En Celtie (V) : au pays des guises
Le dimanche à l’Interceltique, il y a le spectacle Danses de Bretagne dans l’après-midi du dimanche. S’il fait soleil après la Parade, cela fait quelques heures que tout le monde est en costume, marche, danse, tue le temps en papotant et donc tue transpire sous quelques kilos de tissus épais. Donc, les danseurs des Cercles attaquent une après-midi de spectacle pendant que leurs camarades des bagadou boivent des coups en attendant le Triomphe des sonneurs (ça défile moins ordonné, moins rigide, moins sobre que le matin). Je suis toujours attendri par ces hordes de gamins aux gestes mesurés, au verbe souvent très doux, comme s’ils étaient tenus par leurs costumes.
Il est vrai que les guises sont magnifiques, avec leurs kilomètres de broderies et les coiffes de dentelle. Elles signifient bien autre chose qu’une nostalgie, ai-je l’impression.
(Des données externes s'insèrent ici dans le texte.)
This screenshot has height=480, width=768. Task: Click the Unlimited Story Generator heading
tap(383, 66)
Il y a comme une sociabilité au présent, comme une nécessité immédiate à tout cela : les garçons ont un comportement surprenant, à la fois fanfaron et retenu ; les filles semblent habiter un halo de dignité et de grâce, portant leur guise comme si elles n’étaient pas tout à fait elles-mêmes. Il faut les voir déposer leur corps sur des chaises ou sur un bord de trottoir, comme on pose une pièce montée sur une table de banquet, avec une simplicité mêlée de solennité.
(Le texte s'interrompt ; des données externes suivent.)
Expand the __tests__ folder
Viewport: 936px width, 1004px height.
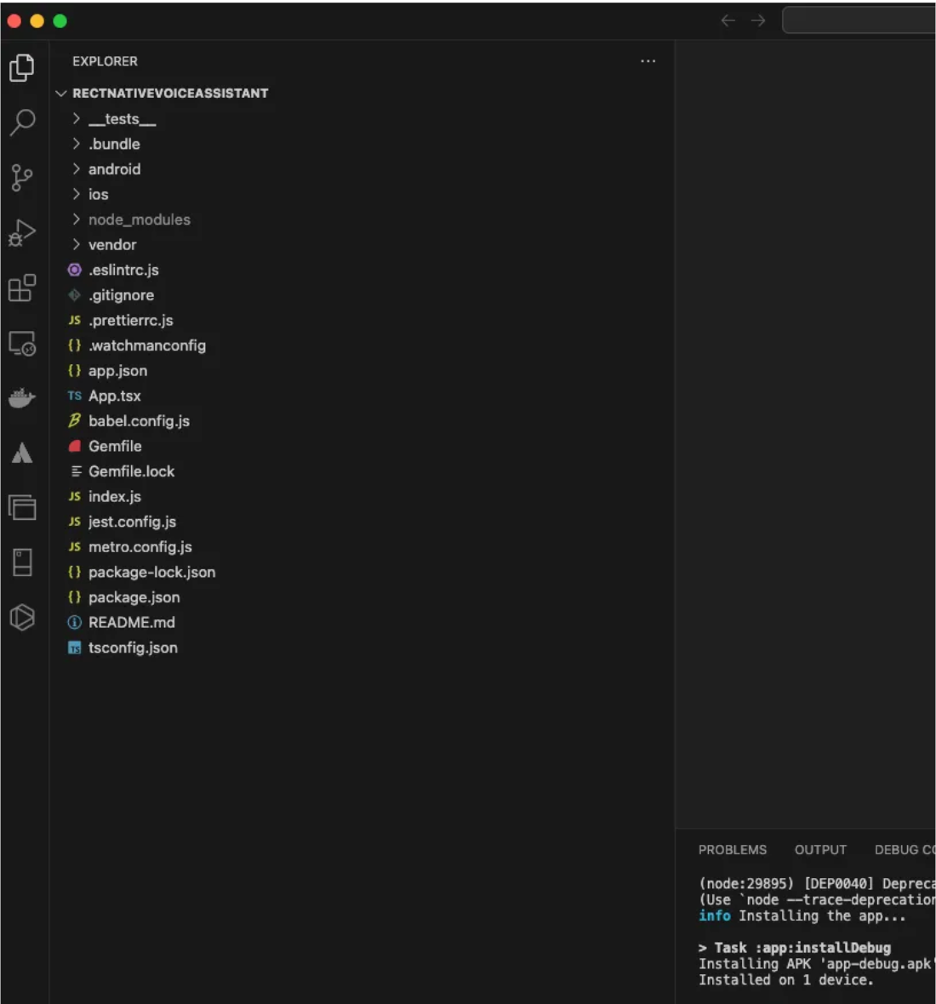(121, 119)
Pendant que danse le cercle de Saint-Evarzec (quelques trouées contemporaines dans la mise en scène et les arguments, un accordéon diatonique qui a beaucoup écouté de tango, la tension des corps qui mettent autant d’énergie et d’intention à retomber sur les talons qu’à s’élever du sol), quelques bigoudènes du cercle de Pont-l’Abbé regardent, leurs hautes coiffes comme des clochers qui tirent leur silhouette vers le haut. On s’étonne qu’elles ne soient pas plus incongrues, qu’elles ne soient plus incroyables, qu’elles ne soient pas plus décalées. C’est peut-être cela, un des miracles du pays des guises, qui n’emprisonne pas dans ses célébrations (euh, je suis peut-être un peu angélique, là ; j’entends parfois dire tout autre chose). Ces costumes ne sont pas seulement anciens : l’usage que l’on en fait aujourd’hui est ancien, avec ce qu’il comportent d’arbitraire, de délibéré, d’idéologique. Et pas seulement en Bretagne de Bretagne, d’ailleurs : le cercle d’Orléans, en diaspora, a choisi de prendre le costume de Crozon…
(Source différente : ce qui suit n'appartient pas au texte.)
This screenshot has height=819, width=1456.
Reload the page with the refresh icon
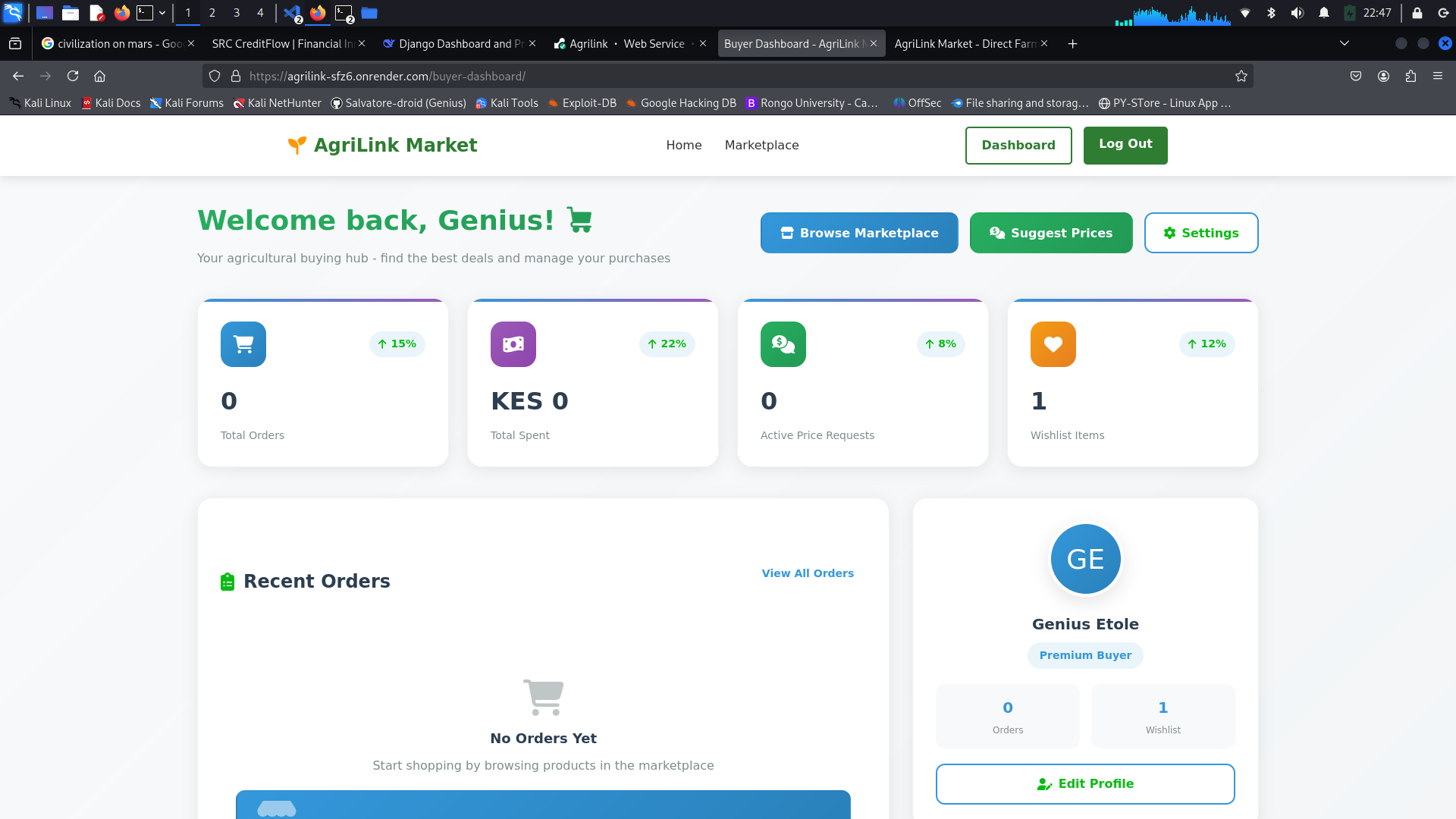[x=73, y=76]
Alors, les galiciens avec grande cornemuse écossaise et castagnettes, l’idée géniale des premiers bagadou, il y a à peine plus de cinquante ans, de marier la bombarde avec cornemuses et batterie écossaises… Que dire du pipe band venu d’un camp palestinien du Liban ? Voile pudibond des femmes, tambours de fanfare et non caisses claires écossaises, chatoiement criard des costumes de satin synthétique. Guises ? Certes non ! La légitimité de leurs cornemuses est à peine moins flagrante qu’en Bretagne à la fin des années 40 : eux non plus qu’on jamais porté le kilt, eux aussi ont d’autres instruments à anche. Mais ils ont connu l’occupation anglaise, les prises d’armes avec sonneur. Que sera cette tradition de pipe band dans cinquante ans au Liban et/ou en Palestine ? Au même point que la grande cornemuse en Bretagne aujourd’hui, que le bouzouki en Irlande, que la scottish en Berry, que le quadrille en Guadeloupe ?
Où l’identité se fabrique-t-elle ? Peut-être en plein soleil sous une robe de toile noire. Peut-être à quelques milliers de kilomètres de chez soi en faisant remarquer que l’on joue du même instrument de musique qu’un frère – ou un cousin, ou un ami – lointain.